-- Opening Marker --

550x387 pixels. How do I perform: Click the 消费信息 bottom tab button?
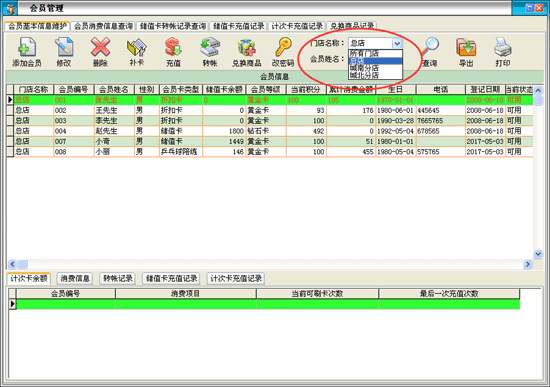(x=75, y=279)
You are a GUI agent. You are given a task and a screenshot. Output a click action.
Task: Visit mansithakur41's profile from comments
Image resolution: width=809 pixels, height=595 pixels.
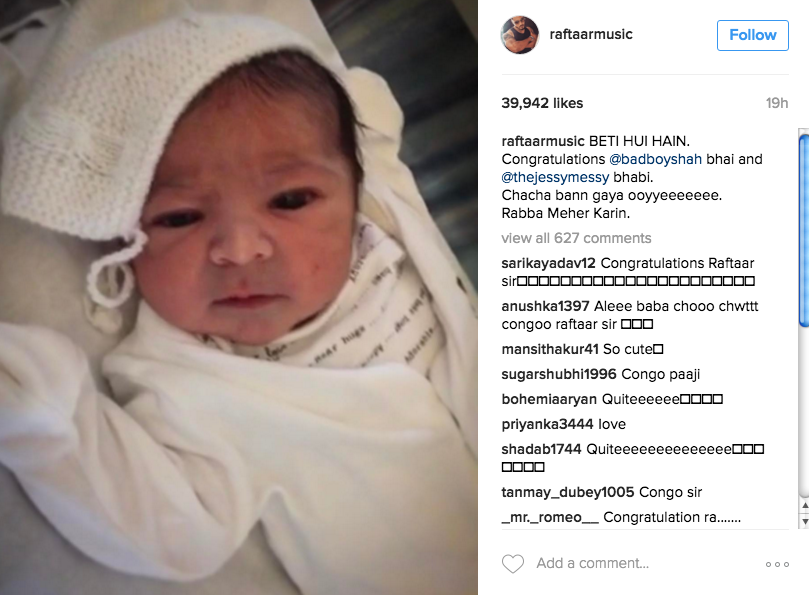tap(550, 349)
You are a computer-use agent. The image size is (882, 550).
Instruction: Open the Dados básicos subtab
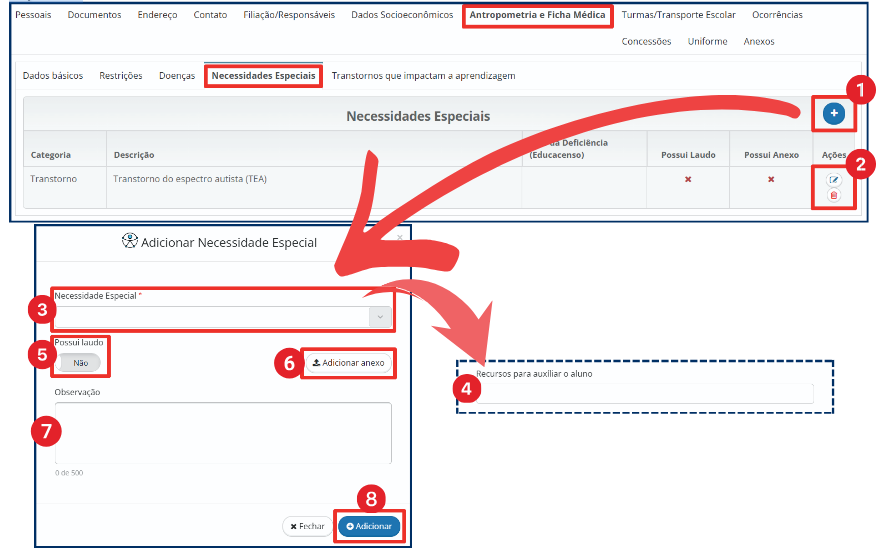click(x=52, y=76)
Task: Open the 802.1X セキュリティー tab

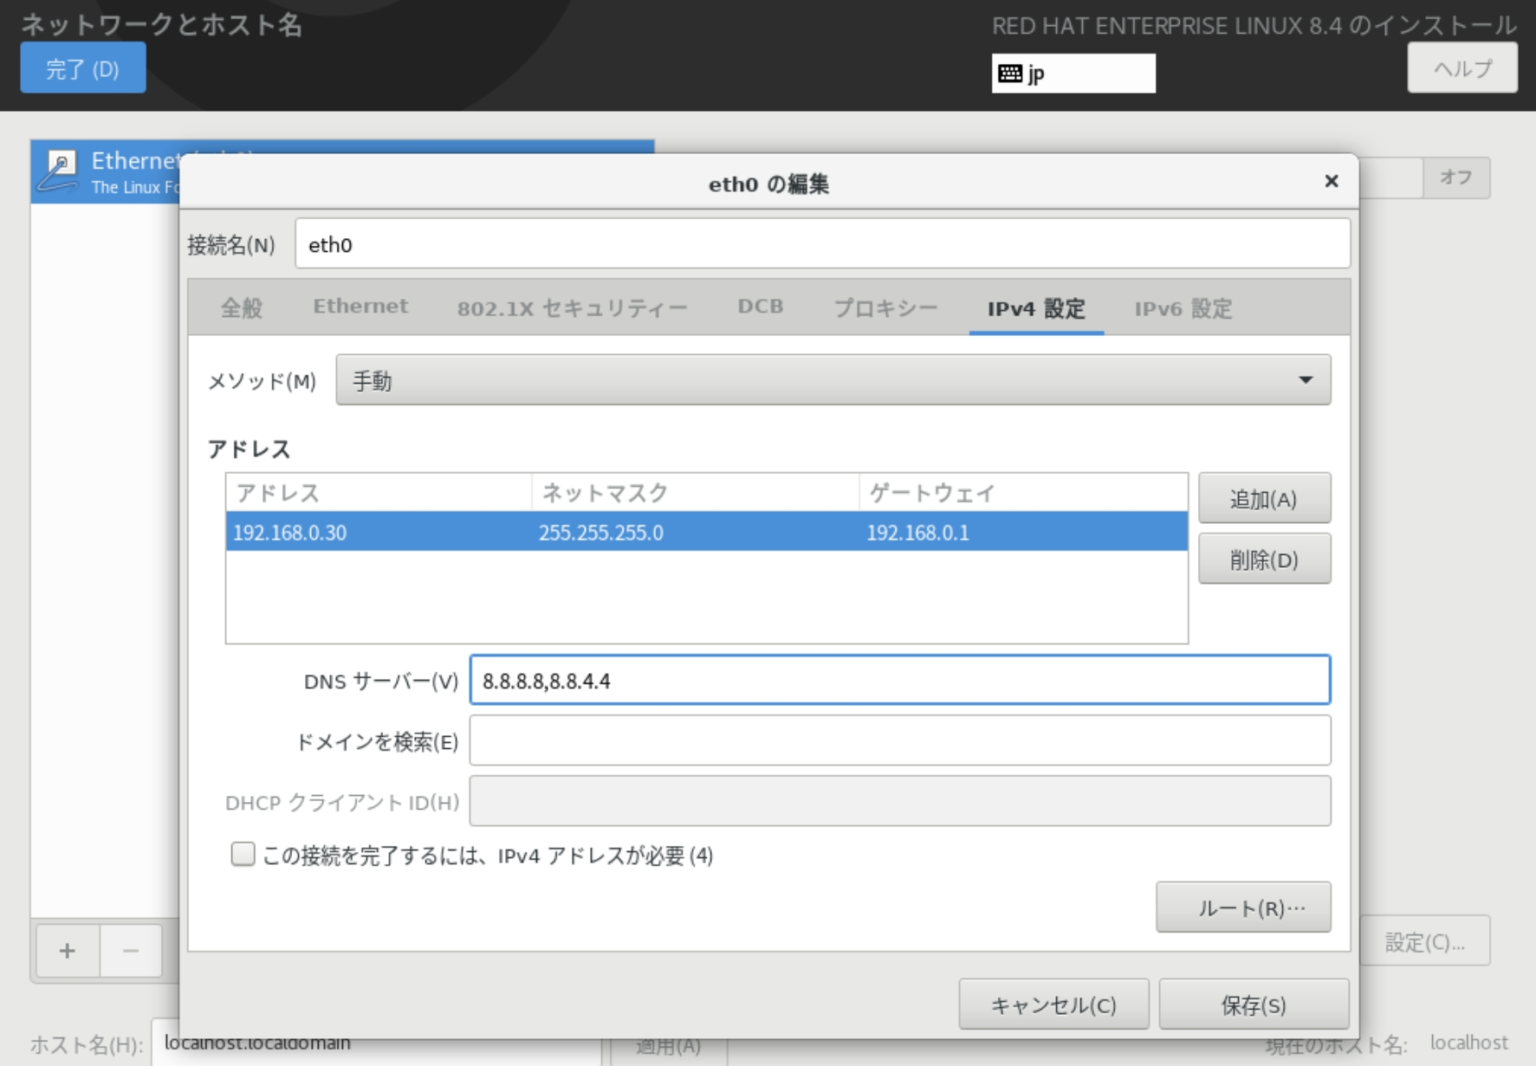Action: [x=572, y=308]
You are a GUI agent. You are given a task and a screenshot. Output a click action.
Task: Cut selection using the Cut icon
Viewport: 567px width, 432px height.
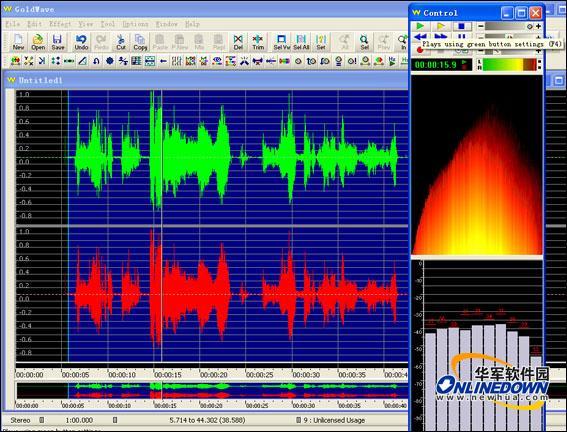121,42
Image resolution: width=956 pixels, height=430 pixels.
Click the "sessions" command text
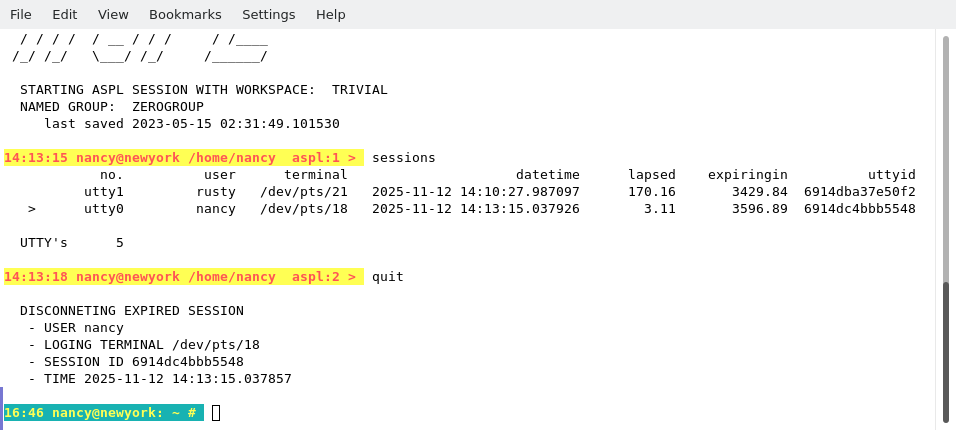pyautogui.click(x=404, y=158)
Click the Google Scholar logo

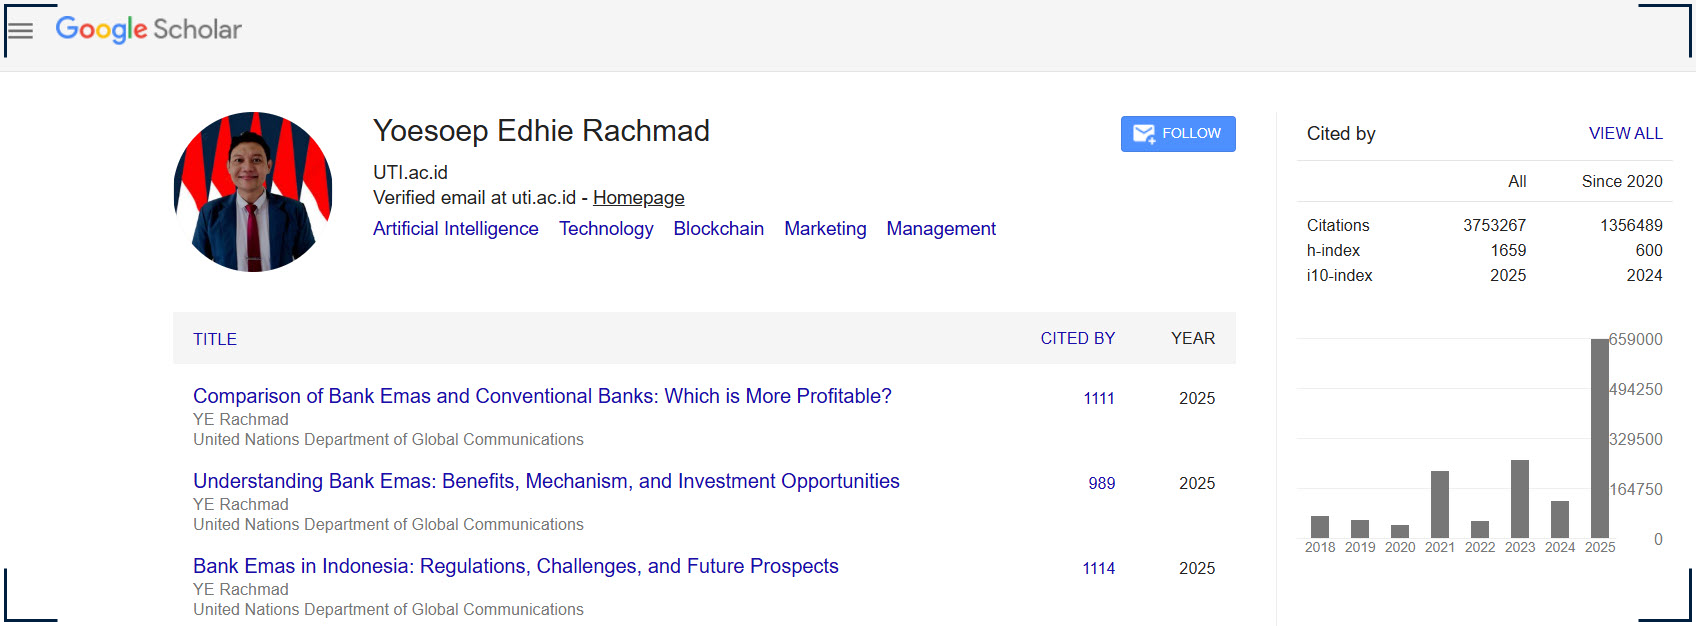[149, 30]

-- Closing Marker --

== WHAT IS REQUIRED ==
Above are records to transcribe exactly; leave their pictures out.

== TASK ANSWER ==
550x387 pixels. How do I perform: Click the 消费信息 bottom tab button?
(x=75, y=279)
You are a GUI agent. You are given a task and a screenshot. Output a click action.
Task: Visit mansithakur41's profile from comments
Image resolution: width=809 pixels, height=595 pixels.
tap(550, 349)
You are a computer-use agent. The image size is (882, 550).
Instruction: Open the Dados básicos subtab
click(x=52, y=76)
Task: Open the 802.1X セキュリティー tab

Action: [x=572, y=308]
You are a GUI agent. You are given a task and a screenshot. Output a click action.
Task: Cut selection using the Cut icon
Viewport: 567px width, 432px height.
121,42
Image resolution: width=956 pixels, height=430 pixels.
Click the "sessions" command text
pyautogui.click(x=404, y=158)
Click the Google Scholar logo

[149, 30]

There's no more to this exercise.